STORED DATA:
------------------------------------------------------------------------

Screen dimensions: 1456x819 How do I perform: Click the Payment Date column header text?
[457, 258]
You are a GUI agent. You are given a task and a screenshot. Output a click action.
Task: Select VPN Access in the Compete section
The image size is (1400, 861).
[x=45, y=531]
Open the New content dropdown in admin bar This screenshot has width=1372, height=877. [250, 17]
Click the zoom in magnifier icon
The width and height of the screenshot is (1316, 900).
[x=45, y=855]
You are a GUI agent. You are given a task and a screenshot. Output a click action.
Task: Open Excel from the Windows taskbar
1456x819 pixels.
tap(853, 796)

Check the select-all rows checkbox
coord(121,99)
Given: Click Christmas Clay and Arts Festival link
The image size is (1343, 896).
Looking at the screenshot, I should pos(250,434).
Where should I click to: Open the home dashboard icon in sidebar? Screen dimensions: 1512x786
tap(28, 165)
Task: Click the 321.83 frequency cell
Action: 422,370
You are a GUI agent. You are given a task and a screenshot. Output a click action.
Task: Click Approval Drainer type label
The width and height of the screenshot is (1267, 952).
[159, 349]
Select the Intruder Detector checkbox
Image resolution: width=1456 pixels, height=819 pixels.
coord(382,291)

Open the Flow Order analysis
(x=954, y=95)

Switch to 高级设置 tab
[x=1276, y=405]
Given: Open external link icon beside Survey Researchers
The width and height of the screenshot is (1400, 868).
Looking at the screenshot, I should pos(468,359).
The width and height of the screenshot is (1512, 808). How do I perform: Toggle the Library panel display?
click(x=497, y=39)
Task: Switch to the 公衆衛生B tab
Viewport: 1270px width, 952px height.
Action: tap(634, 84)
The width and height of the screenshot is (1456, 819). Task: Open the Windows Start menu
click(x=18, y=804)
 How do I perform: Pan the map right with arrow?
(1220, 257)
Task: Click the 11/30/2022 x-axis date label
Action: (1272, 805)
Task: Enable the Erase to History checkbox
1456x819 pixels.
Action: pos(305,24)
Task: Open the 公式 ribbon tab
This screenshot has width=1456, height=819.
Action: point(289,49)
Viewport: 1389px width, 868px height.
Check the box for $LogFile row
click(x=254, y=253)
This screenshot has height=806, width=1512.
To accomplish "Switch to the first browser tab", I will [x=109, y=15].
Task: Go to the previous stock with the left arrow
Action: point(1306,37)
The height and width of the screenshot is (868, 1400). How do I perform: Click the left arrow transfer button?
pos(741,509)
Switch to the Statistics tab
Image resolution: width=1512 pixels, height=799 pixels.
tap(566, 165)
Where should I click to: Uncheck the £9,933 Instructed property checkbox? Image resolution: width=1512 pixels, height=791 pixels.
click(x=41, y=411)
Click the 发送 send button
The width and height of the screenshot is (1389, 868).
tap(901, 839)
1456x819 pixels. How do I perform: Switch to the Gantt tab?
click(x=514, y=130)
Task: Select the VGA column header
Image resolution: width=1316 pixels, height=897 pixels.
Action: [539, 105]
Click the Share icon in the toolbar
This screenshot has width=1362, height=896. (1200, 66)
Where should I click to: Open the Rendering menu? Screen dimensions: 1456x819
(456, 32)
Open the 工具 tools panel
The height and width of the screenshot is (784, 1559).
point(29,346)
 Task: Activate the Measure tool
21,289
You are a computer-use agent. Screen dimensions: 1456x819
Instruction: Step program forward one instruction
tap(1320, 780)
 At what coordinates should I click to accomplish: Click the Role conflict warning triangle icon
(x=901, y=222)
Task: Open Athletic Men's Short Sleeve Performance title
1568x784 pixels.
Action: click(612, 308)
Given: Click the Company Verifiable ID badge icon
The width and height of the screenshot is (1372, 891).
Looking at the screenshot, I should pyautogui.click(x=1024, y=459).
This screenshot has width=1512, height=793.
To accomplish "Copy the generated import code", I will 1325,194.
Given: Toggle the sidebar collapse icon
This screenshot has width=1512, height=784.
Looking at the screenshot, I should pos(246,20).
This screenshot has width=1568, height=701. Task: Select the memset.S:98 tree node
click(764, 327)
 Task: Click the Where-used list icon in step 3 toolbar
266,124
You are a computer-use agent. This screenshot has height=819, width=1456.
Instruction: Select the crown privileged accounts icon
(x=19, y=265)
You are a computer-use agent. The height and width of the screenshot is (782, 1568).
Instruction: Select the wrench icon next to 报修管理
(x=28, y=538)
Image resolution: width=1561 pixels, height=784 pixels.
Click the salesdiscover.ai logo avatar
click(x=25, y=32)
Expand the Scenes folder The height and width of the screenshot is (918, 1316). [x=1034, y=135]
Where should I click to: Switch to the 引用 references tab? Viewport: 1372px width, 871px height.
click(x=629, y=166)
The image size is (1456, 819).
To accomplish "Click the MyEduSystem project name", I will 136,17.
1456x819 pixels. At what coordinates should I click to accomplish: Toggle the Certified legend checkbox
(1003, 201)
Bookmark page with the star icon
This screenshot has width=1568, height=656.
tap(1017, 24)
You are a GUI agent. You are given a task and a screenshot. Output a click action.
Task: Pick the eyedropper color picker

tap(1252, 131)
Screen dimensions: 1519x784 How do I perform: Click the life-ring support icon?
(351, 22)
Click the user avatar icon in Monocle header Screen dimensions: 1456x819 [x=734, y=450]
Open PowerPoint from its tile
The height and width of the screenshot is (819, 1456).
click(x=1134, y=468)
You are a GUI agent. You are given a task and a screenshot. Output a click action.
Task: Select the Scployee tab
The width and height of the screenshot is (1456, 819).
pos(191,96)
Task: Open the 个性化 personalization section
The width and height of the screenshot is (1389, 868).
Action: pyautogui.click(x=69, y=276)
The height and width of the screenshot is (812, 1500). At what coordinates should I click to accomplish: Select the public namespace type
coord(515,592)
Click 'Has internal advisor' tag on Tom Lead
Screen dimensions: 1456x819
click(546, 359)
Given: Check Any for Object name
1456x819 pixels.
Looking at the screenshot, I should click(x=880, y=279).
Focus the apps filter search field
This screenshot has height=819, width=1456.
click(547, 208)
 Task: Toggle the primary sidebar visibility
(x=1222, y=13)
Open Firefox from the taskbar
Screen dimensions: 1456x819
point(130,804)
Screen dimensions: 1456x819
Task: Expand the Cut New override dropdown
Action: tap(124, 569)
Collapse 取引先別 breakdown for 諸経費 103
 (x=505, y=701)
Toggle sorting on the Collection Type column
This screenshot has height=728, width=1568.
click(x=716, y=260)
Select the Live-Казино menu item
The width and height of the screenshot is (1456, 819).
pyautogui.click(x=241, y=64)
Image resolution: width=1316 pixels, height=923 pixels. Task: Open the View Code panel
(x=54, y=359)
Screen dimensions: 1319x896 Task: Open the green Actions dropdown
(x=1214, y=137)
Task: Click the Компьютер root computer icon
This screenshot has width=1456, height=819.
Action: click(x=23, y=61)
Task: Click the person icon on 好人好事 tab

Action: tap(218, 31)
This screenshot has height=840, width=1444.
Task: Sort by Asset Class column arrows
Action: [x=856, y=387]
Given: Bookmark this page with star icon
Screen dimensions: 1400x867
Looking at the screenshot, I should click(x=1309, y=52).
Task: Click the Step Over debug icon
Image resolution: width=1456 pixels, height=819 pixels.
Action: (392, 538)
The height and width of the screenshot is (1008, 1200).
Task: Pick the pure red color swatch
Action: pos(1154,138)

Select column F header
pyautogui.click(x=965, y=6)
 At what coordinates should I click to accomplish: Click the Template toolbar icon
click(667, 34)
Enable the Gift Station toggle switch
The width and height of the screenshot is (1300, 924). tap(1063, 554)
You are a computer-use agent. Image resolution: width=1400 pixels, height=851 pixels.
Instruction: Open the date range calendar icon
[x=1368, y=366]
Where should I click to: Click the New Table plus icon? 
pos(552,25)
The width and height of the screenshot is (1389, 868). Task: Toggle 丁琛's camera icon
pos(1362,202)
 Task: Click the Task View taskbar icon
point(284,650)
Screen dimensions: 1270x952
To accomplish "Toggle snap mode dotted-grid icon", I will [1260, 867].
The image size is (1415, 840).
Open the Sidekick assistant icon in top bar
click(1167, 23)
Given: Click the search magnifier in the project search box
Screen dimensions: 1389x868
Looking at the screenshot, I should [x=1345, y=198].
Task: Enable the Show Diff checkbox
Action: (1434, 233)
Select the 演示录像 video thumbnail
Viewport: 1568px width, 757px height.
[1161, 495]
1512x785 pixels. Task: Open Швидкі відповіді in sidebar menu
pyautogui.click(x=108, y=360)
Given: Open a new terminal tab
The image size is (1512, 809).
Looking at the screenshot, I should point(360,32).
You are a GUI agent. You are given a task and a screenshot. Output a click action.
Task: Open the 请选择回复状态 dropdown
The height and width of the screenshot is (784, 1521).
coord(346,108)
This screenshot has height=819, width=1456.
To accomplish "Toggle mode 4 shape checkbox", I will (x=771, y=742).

------------------------------------------------------------------------

EXERCISE: Each line from the top of the records above through the line containing "Click the zoom in magnifier icon" needs to be transcribed exactly, and no line after it.

THE ANSWER:
Screen dimensions: 1456x819 How do I perform: Click the Payment Date column header text?
[457, 258]
You are a GUI agent. You are given a task and a screenshot. Output a click action.
Task: Select VPN Access in the Compete section
The image size is (1400, 861).
[x=45, y=531]
Open the New content dropdown in admin bar This screenshot has width=1372, height=877. [250, 17]
Click the zoom in magnifier icon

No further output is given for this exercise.